Cytokeratin 7/19 expression in N-diethylnitrosamine-induced mouse hepatocellular lesions: implications for histogenesis

Abstract

Hepatocellular carcinoma (HCC) is a common malignancy with poor clinical outcome, whose histogenesis is the subject of intense debate. Specifically, expression of cytokeratins (CKs) 7 and 19, associated with aggressive biological behaviour, is proposed to reflect a possible progenitor cell origin or tumour dedifferentiation towards a primitive phenotype. This work addresses that problem by studying CKs 7 and 19 expression in N-diethylnitrosamine (DEN)-induced mouse HCCs. ICR mice were divided into six DEN-exposed and six matched control groups. Samples were taken from each group at consecutive time points. Hyperplastic foci (13 lesions) occurred at 29-40 weeks (groups 8, 10 and 12) with diffuse dysplastic areas (19 lesions) and with one hepatocellular adenoma (HCA) (at 29 weeks). HCCs (4 lesions) were observed 40 weeks after the first DEN administration (group 12). CKs 7 and 19 showed identical expression patterns and located to large, mature hepatocytes, isolated or in small clusters. Hyperplastic foci and the single HCA were consistently negative for both markers, while dysplastic areas and HCCs were positive. These results support the hypothesis that CKs 7 and 19 expression in hepatocellular malignancies results from a dedifferentiation process rather than from a possible progenitor cell origin.

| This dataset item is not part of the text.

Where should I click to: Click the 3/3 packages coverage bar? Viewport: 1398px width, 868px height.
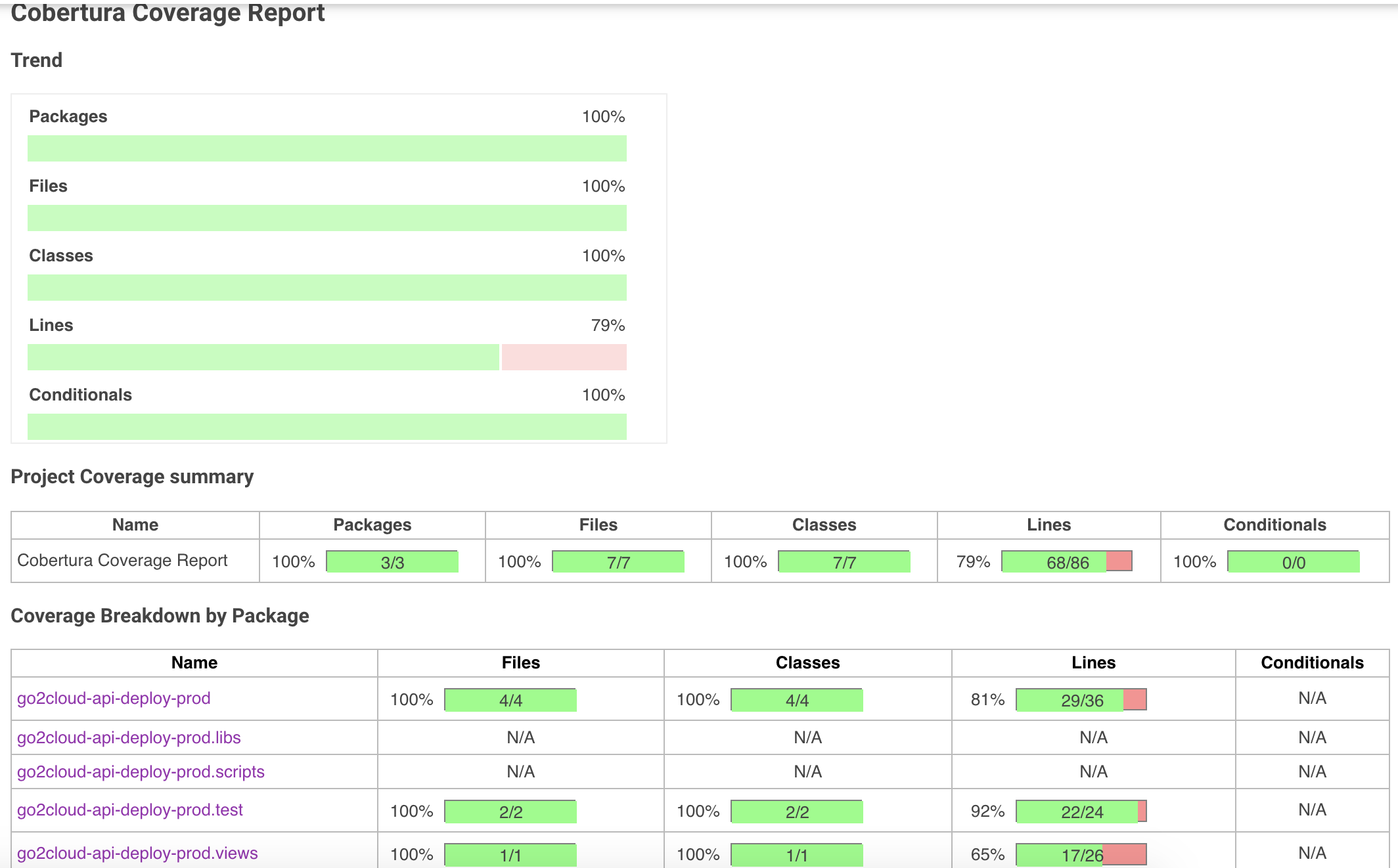point(392,562)
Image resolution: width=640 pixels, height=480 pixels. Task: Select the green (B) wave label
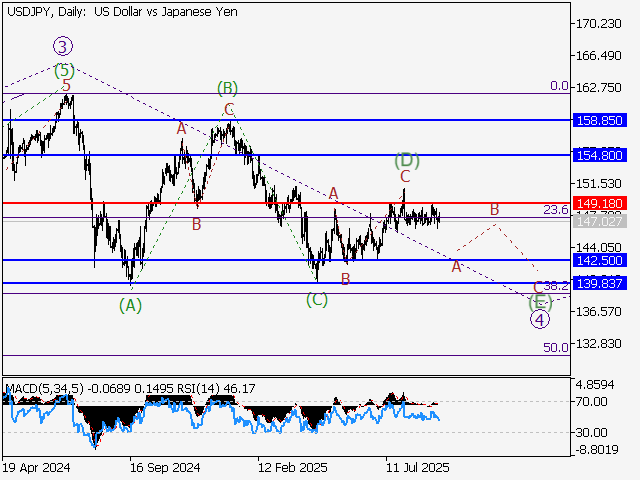point(227,88)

Keywords: N-diethylnitrosamine; cytokeratin; hepatic progenitor cell; hepatocellular carcinoma; histogenesis; liver.

Figure 1

Experimental design and animal groups. Experimental design; Time in weeks (postexposure): T1 – 8 weeks; T2 – 15 weeks; T3 – 22 weeks; T4 – 29 weeks; T5 – 36 weeks; T6 – 40 weeks; black arrows indicate euthanasia. Control animals received saline solution injections and were euthanized at the same time as the N-diethylnitrosamine-exposed group.

Figure 2

Histological and immunohistochemical features of the livers of control mice, 40W, 100×, bar = 100 μm. (a) H&E. (b) immunohistochemistry for CK7. (c) immunohistochemistry for CK19.

Figure 3

N-diethylnitrosamine-exposed mouse liver. H&E, 100×, bars = 100 μm. Inserts 400×, bars = 20 μm. (a) 8W animal. Hepatocellular hydropic degeneration. Note intense cytoplasmic vacuolization. (b) 15W animal. Note coagulative necrosis focus. (c) 22W animal. Note nuclear changes with condensed, fuzzy chromatin. (d) 29W animal. Note small, mixed type hyperplastic nodule. (e) 36W animal. Note pleomorphic nuclei with pseudonucleoli over a dysplastic area. (f) 40W animal. Note a pseudo-acinar structure amidst a hepatocellular carcinoma.

Figure 4

N-diethylnitrosamine-exposed mouse liver. Immunostaining for CK7-Mayer's haematoxylin, 100×, bars = 100 μm. Inserts 400×, bars = 20 μm. (a) 8W animal. (b) 15W animal. Note mitotic figure. (c) 22W animal. (d) 29W animal. Note hyperplastic nodule on the upper half of the picture. (e) 36W animal. Note scattered, large, mature, immunopositive hepatocytes over a dysplastic area. (f) 40W animal. Note variably stained, mature, immunopositive hepatocytes scattered amidst a hepatocellular carcinoma.

Figure 5

N-diethylnitrosamine-exposed mouse liver. Immunostaining for CK19-Mayer's haematoxylin, 100×, bars = 100 μm. Inserts 400×, bars = 20 μm. (a) 8W animal. (b) 15W animal. Note immunopositive biliary epithelium. (c) 22W animal. (d) 29W animal. Note hyperplastic nodule on the lower half of the picture. (e) 36W animal. Note scattered, large, mature, immunopositive hepatocytes over a dysplastic area. (f) 40W animal. Note variably stained, mature, immunopositive hepatocytes scattered amidst a hepatocellular carcinoma.

Figure 6

Macroscopic features of livers from control and N-diethylnitrosamine-exposed ICR mice. (a) 40W control animal. (b) 36W exposed animal. Note hepatomegally with grey discoloration and irregular hepatic surface. (c) 40W exposed animal. Note distortion of hepatic lobes, haemorrhagic foci and multiple, grey nodular lesions.